Di questi 81 omicidi, 51 sono stati commessi all’interno della coppia, raggiungendo anche in questo caso la percentuale record del 69,1%.
Non si può leggere questa triste statistica senza pensare che l’emergenza sia ancora nella fase più delicata. Il lockdown dovuto alla prima ondata della pandemia e l’attuale chiusura di diverse regioni ci fa pensare come il tema dei femminicidi debba essere considerato una delle priorità, e non dev’essere analizzato solamente un giorno all’anno.
Ogni tre giorni una donna viene uccisa dal convivente, dall’ex o da un parente.
Un’evidenza che spiega come il femminicidio non sia affatto un fenomeno emergente, ma come abbia accompagnato le trasformazioni della famiglia italiana degli ultimi decenni.
Il percorso di cambiamento inizia nel 1975 con la riforma del diritto di famiglia.

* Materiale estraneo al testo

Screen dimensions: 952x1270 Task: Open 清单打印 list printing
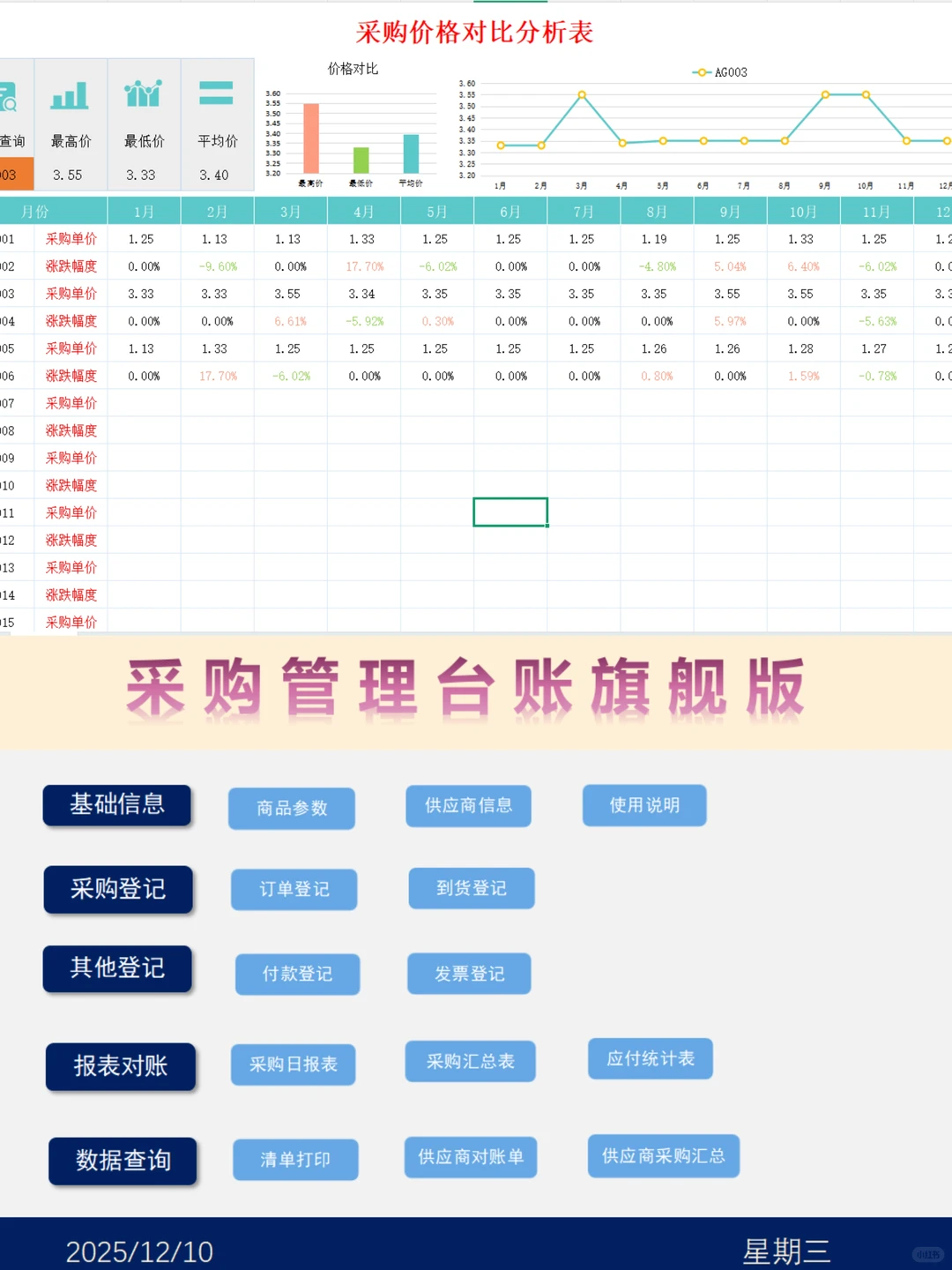click(x=295, y=1160)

In Italia, l’istituzione della potestà maritale era prevista nel Codice Civile nel 1975, tale normativa, finalmente, veniva abrogata il 19 maggio1975, con la riforma del diritto di famiglia.
A partire da quell’anno, si parla tra l’altro, non più di patria potestà ma di potestà genitoriale.
Una volta acquisita sul piano giuridico la parità delle donne, si trattava di garantire che, questa venisse anche praticamente attuata. Poiché le abitudini culturali e i modelli di comportamento in vigore nella società sono infatti talmente radicati che, la parità dichiarata per legge rischiava di rimanere solo sulla carta.
Purtroppo non basta una legge per superare la tradizionale divisione, basata sul sesso, dei ruoli e dei compiti all’interno della famiglia.
Divisione per cui la donna deve continuare ad occuparsi da sola della casa e dei figli anche quando svolge un’attività lavorativa.
La subordinazione della moglie faceva parte nell’antica Roma della cosiddetta patria potestas, dove vi era potere di condannare a morte la moglie, i figli e gli schiavi in caso vi fossero motivi ritenuti gravissimi. (spesso erano solo scuse per potersi liberare della moglie).
Tuttavia, in caso di maltrattamenti e percosse vi era la possibilità da parte della moglie di chiedere divorzio e restituzione della dote, tra l’altro il principio trovava applicazione anche nel Regno d’Italia postunitario.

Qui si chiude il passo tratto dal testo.